The cynical among us might suggest that decision gives the Pentagon’s UAP investigation team more control over the information. It’s not as if they can do anything about a low-level UFO flying over a country road somewhere in rural America, even if it’s witnessed by skilled observers, including police.

So maybe it’s better to just pretend they don’t exist, or convey the impression that such sightings really shouldn’t be taken seriously. Out of sight, out of mind perhaps.

The long and short, however, is that over five years after the original Times report was published, not a whole lot has actually been accomplished. Sure, there’s official funding in the Pentagon budget for a UAP study and all, but everything appears to change from year to year, as if they just cannot figure out how to manage such a program with a consistent name.
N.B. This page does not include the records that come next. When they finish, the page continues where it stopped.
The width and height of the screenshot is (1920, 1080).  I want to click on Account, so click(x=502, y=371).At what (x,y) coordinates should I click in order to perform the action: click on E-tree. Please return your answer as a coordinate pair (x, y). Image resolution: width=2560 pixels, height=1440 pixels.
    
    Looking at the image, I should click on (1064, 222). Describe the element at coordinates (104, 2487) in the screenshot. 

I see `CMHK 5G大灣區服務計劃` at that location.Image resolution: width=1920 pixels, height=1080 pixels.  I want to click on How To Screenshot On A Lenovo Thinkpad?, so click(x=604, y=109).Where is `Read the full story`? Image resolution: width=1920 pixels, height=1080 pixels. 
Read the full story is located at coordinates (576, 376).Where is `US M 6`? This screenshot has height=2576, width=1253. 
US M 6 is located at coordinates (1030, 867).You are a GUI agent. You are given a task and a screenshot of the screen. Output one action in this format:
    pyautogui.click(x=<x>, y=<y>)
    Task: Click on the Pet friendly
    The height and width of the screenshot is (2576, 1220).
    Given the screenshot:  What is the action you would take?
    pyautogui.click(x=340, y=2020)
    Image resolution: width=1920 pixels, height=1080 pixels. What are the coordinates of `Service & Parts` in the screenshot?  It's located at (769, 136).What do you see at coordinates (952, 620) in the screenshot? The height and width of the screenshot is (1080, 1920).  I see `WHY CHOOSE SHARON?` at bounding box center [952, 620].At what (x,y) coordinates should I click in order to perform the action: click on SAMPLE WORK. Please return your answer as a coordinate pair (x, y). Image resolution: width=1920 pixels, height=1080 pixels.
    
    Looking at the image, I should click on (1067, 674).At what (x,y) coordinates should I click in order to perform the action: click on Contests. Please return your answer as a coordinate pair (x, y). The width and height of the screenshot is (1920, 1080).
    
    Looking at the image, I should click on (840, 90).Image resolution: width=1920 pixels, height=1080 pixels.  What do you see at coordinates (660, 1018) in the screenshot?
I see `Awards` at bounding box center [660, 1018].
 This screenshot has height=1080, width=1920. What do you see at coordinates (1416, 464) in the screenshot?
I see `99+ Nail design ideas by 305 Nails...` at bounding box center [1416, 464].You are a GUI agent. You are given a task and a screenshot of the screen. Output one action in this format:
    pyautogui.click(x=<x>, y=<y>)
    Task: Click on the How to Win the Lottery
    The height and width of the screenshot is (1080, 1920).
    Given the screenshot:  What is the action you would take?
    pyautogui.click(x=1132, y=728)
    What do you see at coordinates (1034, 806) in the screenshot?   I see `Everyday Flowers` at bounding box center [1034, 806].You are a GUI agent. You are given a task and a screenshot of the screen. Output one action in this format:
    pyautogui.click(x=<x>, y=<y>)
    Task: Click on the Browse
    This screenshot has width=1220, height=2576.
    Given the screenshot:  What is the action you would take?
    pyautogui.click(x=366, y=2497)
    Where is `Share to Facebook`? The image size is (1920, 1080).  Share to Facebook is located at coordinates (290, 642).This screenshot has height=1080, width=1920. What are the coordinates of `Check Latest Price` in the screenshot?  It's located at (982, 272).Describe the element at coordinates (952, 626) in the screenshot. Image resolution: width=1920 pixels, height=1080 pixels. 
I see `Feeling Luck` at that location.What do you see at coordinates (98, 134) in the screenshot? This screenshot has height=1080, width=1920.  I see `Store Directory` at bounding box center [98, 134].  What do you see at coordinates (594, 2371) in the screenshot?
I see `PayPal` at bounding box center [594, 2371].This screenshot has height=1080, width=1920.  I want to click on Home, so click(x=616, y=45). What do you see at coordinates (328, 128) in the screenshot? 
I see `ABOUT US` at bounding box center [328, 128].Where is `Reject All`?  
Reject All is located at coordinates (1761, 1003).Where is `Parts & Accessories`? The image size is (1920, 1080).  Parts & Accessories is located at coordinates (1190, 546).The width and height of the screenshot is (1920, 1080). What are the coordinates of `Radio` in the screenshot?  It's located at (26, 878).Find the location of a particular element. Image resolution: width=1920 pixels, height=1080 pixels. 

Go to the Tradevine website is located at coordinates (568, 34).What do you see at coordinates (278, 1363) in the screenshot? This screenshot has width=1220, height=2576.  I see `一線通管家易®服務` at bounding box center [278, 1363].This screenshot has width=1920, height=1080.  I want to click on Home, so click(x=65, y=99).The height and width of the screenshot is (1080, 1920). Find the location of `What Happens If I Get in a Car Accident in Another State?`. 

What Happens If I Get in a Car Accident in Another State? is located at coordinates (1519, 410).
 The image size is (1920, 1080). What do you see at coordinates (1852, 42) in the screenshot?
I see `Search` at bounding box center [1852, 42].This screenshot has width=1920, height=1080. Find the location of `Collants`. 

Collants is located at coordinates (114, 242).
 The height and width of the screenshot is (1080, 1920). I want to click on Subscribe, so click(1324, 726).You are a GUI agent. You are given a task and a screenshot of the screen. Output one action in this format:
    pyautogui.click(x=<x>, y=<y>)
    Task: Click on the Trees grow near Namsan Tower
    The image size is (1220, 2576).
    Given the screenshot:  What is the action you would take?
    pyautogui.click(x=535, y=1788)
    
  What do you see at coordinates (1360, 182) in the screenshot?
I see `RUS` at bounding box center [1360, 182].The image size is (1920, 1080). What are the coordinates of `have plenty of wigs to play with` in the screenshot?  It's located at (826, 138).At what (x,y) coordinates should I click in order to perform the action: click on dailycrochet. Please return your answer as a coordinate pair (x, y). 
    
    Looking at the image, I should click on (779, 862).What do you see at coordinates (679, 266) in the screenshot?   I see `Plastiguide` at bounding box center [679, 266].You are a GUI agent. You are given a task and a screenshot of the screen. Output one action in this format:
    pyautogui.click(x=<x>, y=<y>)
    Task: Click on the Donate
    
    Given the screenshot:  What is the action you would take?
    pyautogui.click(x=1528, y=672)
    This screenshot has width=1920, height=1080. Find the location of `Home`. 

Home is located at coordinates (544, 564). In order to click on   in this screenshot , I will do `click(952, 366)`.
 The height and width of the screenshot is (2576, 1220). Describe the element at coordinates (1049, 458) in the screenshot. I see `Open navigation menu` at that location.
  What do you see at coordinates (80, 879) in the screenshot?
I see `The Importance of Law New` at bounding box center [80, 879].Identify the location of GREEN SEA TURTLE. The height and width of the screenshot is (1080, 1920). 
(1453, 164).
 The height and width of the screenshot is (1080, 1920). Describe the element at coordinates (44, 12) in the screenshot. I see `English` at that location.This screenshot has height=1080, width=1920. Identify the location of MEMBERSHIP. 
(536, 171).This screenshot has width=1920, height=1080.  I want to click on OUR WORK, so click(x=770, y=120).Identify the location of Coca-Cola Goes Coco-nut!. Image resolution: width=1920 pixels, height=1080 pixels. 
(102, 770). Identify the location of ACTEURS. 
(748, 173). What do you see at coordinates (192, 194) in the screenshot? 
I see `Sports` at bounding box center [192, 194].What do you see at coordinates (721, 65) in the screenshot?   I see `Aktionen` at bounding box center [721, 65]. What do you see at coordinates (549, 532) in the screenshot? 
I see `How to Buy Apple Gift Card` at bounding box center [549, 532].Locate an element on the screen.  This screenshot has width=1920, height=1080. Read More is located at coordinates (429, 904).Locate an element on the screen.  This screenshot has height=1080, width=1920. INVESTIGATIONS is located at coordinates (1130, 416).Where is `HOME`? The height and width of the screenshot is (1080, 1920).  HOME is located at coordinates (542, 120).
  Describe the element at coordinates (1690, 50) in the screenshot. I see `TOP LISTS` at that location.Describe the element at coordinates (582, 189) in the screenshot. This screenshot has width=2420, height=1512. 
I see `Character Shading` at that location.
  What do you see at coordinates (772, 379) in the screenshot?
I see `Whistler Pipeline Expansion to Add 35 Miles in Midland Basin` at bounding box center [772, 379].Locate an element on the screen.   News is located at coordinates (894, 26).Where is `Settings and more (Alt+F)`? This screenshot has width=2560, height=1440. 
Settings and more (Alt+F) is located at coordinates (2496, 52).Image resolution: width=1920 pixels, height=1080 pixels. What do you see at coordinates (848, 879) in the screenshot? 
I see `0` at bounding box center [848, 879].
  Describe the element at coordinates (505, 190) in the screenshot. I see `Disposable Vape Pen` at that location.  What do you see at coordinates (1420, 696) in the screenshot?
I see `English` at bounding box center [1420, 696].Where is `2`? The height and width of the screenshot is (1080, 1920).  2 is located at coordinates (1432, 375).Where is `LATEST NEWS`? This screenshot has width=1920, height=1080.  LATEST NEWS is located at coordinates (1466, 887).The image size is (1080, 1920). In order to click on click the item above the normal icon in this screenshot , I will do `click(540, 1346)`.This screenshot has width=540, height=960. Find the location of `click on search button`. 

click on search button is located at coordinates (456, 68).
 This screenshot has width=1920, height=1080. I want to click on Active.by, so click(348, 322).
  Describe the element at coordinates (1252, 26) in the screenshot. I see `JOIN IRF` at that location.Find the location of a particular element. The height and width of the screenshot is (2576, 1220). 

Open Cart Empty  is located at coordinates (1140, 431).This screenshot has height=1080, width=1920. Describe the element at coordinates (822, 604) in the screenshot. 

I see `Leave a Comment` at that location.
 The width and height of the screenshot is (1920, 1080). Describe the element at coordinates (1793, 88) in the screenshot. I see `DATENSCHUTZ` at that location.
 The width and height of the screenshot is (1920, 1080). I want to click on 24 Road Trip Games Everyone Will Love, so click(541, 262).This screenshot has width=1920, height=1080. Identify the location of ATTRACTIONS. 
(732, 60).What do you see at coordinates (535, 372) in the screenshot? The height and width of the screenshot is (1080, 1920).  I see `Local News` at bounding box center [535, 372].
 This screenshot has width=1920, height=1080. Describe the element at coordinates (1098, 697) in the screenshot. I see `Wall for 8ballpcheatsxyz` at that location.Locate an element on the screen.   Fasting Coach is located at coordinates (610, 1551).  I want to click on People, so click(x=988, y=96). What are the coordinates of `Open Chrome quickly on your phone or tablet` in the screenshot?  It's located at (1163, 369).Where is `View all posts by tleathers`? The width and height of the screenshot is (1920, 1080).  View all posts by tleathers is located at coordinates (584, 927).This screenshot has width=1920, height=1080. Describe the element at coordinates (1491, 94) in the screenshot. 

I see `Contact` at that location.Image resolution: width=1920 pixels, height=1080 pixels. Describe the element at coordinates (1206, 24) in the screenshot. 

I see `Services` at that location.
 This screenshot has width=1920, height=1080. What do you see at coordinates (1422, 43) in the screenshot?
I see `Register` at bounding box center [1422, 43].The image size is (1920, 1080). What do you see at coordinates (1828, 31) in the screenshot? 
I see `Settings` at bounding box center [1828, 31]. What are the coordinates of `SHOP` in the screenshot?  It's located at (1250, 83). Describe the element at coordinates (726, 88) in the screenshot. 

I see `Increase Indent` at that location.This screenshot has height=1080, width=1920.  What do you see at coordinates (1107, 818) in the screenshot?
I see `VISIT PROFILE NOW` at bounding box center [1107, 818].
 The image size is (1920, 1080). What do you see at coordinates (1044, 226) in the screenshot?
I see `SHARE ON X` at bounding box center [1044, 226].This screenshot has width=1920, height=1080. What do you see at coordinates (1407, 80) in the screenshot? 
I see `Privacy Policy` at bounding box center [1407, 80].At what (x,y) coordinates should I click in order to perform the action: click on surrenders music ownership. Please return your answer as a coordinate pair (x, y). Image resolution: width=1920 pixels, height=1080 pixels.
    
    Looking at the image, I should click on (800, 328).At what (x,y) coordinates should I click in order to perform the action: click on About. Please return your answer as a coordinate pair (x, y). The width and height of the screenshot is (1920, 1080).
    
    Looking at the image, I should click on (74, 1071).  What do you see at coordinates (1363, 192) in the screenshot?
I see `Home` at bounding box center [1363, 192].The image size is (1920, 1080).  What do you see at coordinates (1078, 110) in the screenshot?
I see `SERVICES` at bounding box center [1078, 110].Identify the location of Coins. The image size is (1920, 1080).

It hardly seems to be a measure of progress, since the results appear never stray much beyond increasing the number of reports that have been investigated.

In the early days of the modern UFO era, investigation projects also went through musical chairs routines. Consider Project Sign, Project Grudge and Project Blue Book.

For a time, Blue Book actually appeared to be attempting to figure out what was going on, particularly when Captain Edward Ruppelt was in charge. Over the years, however, it descended into a public relations operation, designed to reassure the public that nothing weird was going on. What sightings were released were readily debunked, even if the efforts to provide conventional explanations were so clumsy as to defy logic.

So I’m hardly surprised that nothing much is going on nowadays. It has always been thus.

This time out, the original $22 million budgeted for a UAP study — far less than a drop in the bucket as far as military funding is concerned — may have just been a favor to Senator Reid. He clearly had a serious interest in the subject, and Bigelow was one of his friends and supporters. As far as pork projects — the bane of government funding — were concerned, the Pentagon merely had to buy a few less toilet seats or massage a line item for the expense under any of a number of inscrutable titles.

I don’t think the effort to mollify a powerful politician was meant to have the implications it did. Had it not been for the Times story, it’s very possible the Pentagon’s initial study would have been left dead and buried. Advocates of UFO disclosure wouldn’t be the wiser, and they’d just keep on keeping on.

Instead, they had to feel vindicated even if the new studies haven’t accomplished a whole lot.

To be sure, I do have somewhat more confidence that NASA’s simultaneous UFO study might deliver more results. But it also raises questions, particularly why an agency involved in exploring space would care about possible test aircraft from other countries on Earth.

The mission was announced with the following paragraph: “NASA has brought together some of the world's leading scientists, data and artificial intelligence practitioners, aerospace safety experts, all with a specific charge, which is to tell us how to apply the full focus of science and data to UAP. The findings will be released to the public in conjunction with NASA’s principles of transparency, openness, and scientific integrity.”

One can only hope. But you’ll notice that this team doesn’t appear to include an emphasis on military expertise. It includes the sort of people you might expect to properly investigate a scientific mystery.

But I try not to feel too optimistic as to how it’ll all turn out. In that, I agree with the skepticism of many observers of the UFO field that, in the end, the latest U.S. government investigations won’t amount to very much and will once again dash hopes for a near-term solution to the mystery.